Exercise: Rewrite part of the pandas thread on comparing reversed pairs, swapping "category" for "animal". Begin at the words "- For every" and stop after "range from 0-1.".

Provided passage:
· · · · · · ·

I have a frame that looks like this:
x y score
Cat Dog 0.1
Dog Monkey 0.5
Fish Cat 0.2
Cat Fish 0.2
Monkey Dog 0.4
Dog Cat 0.7
Basically I want a new boolean column that looks at all pairs and their reverse, for example (Cat, Dog) and (Dog,Cat) and assign a True for when the score of a pair is greater than the score of the reversed pair, otherwise False. If there is equality, both pairs are assigned True. That is:
x y score bool
Cat Dog 0.1 False # False because Dog,Cat > Cat,Dog
Dog Monkey 0.5 True # True because Dog,Monkey > Monkey, Dog
Fish Cat 0.2 True # True because both have the same score
Cat Fish 0.2 True # ...
Monkey Dog 0.4 False
Dog Cat 0.7 True
I am certain I can get a function done by applying on the rows a filter for the reverse and then return a checks on the score; however, the list can be quite long (n>100k) and time is a factor. It turns out this is trickier than I thought. I was wondering if this can be done in a more pythonic way with a magic Pandas function that haven't encoutered yet or a rolling window.
Note:
- Every pair (x,y) is unique.
- For every pair (x,y) there is exactly one reverse (y,x).
- There can be multiple occurences of the same category within the same column, e.g. Cat appears twice in this frame for x.
- Scores range from 0-1.
Frame:
df = pd.DataFrame.from_records(zip(["Cat","Dog","Fish","Cat","Monkey","Dog"], ["Dog","Monkey","Cat","Fish","Dog","Cat"], [0.1,0.5,0.2,0.2,0.4,0.7]),columns=["x","y","score"])
CodePudding user response:
You can swap columns x
& y
, merge on x/y pair, and compare score vs reversed score:
(df.merge(
df.assign(x = df.y, y = df.x)
.rename(columns={'score': 'rev_score'})
).assign(bool = lambda x: x.score >= x.rev_score)
.drop('rev_score', axis=1))
x y score bool
0 Cat Dog 0.1 False
1 Dog Monkey 0.5 True
2 Fish Cat 0.2 True
3 Cat Fish 0.2 True
4 Monkey Dog 0.4 False
5 Dog Cat 0.7 True

· · · · · · ·

Record extracts:

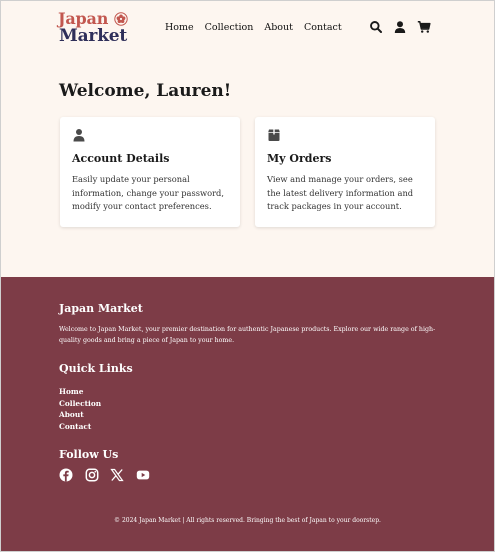 Image resolution: width=495 pixels, height=552 pixels. I want to click on quick-links-list: Home Collection About Contact, so click(80, 409).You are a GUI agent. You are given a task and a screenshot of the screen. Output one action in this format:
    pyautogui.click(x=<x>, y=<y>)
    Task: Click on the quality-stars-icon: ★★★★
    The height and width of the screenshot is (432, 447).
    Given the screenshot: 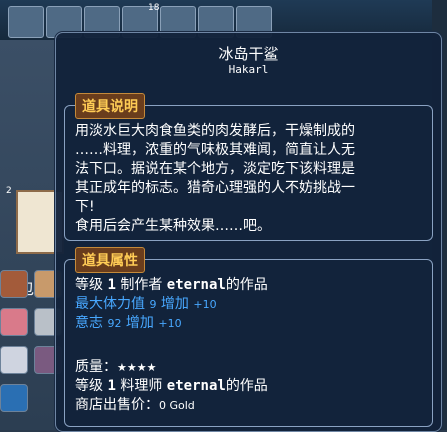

· · · · · · ·

Response:
- For every pair (x,y) there is exactly one reverse (y,x).
- There can be multiple occurences of the same animal within the same column, e.g. Cat appears twice in this frame for x.
- Scores range from 0-1.